Given exercise:
Return the records below word for word, starting at the line that contains "Image resolution: width=970" and ending at the end of the records, with both ends included. Leave the pictures out of your answer.

Information shown:
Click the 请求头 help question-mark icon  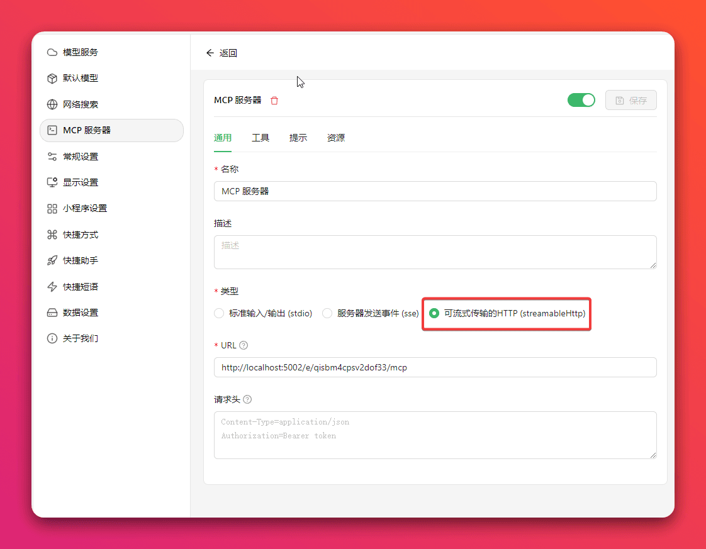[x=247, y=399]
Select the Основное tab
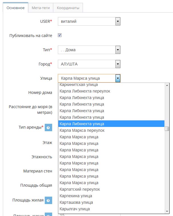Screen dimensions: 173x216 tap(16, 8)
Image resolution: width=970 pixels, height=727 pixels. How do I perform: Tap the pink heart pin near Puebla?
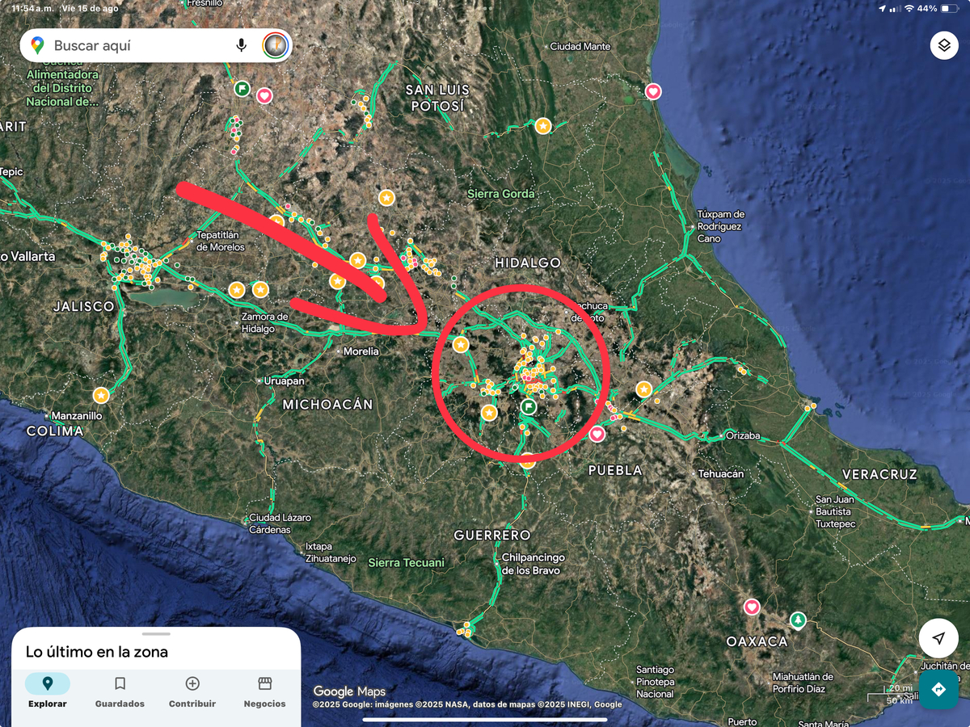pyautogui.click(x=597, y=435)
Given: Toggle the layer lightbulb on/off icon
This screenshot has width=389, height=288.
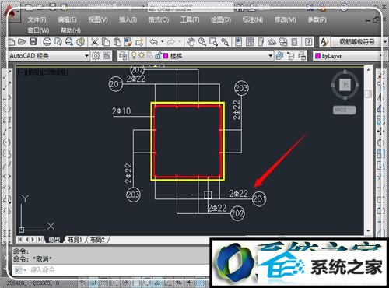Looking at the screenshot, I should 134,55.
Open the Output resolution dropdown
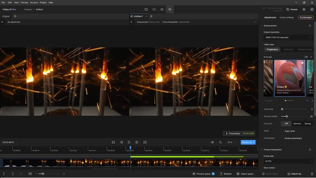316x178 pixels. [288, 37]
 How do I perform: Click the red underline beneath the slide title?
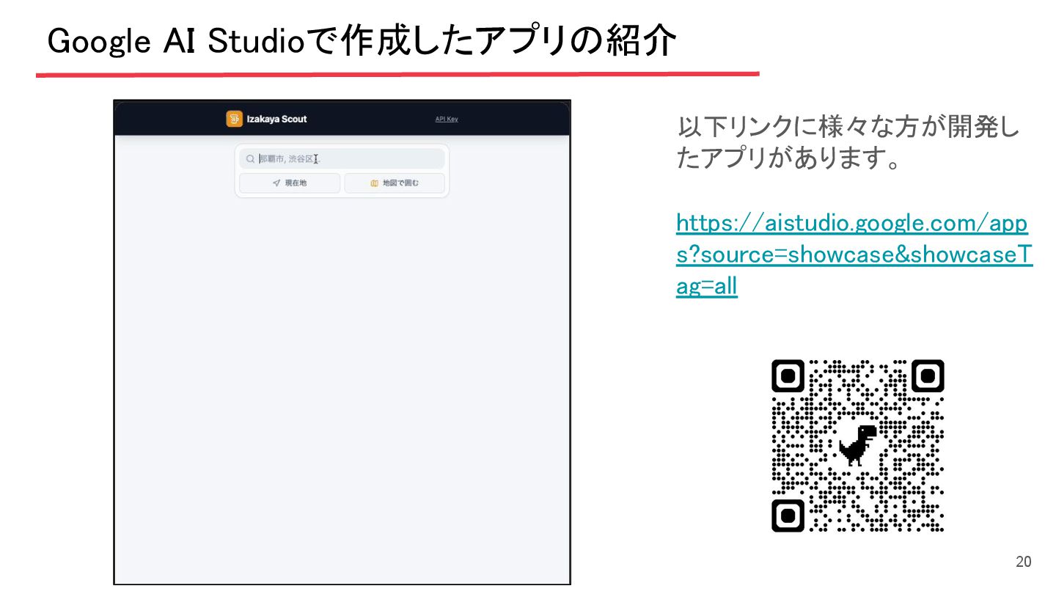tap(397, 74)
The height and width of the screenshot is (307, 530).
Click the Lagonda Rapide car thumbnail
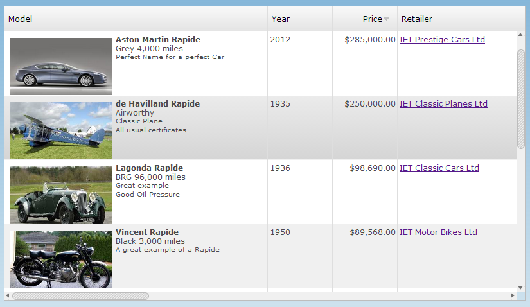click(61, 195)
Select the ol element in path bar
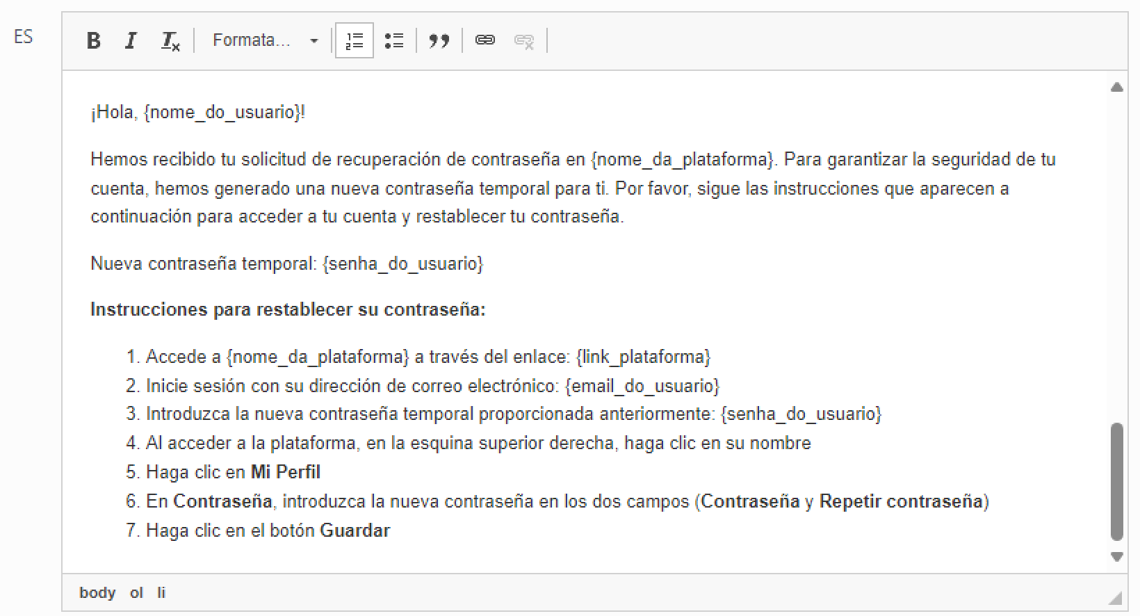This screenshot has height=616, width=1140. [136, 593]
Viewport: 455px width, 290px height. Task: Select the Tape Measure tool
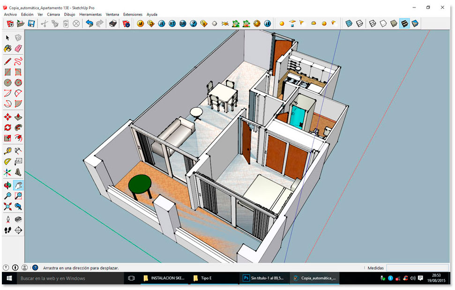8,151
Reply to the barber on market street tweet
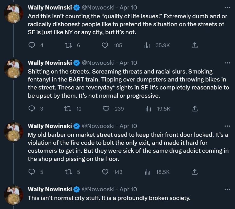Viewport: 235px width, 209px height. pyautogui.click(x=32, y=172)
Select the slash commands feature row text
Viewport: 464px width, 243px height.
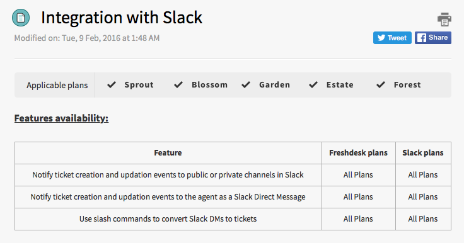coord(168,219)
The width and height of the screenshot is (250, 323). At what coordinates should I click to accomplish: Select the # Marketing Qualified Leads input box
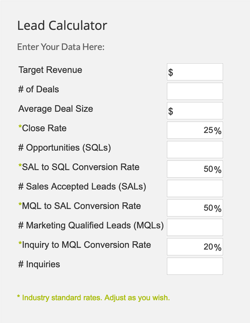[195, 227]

The completed task:
Image resolution: width=970 pixels, height=727 pixels. How do I perform: Tap the pink heart pin near Puebla?
pyautogui.click(x=597, y=435)
Given: Toggle the layer lightbulb on/off icon
This screenshot has width=389, height=288.
Looking at the screenshot, I should 134,55.
Open the Output resolution dropdown
316x178 pixels. [288, 37]
 How do I perform: Click the red underline beneath the slide title?
tap(397, 74)
The height and width of the screenshot is (307, 530).
Click the Lagonda Rapide car thumbnail
click(61, 195)
Select the ol element in path bar
This screenshot has height=616, width=1140. [136, 593]
Viewport: 455px width, 290px height. Task: Select the Tape Measure tool
8,151
Reply to the barber on market street tweet
Viewport: 235px width, 209px height. pyautogui.click(x=32, y=172)
Select the slash commands feature row text
Viewport: 464px width, 243px height.
coord(168,219)
The width and height of the screenshot is (250, 323). At what coordinates should I click to accomplish: Select the # Marketing Qualified Leads input box
[195, 227]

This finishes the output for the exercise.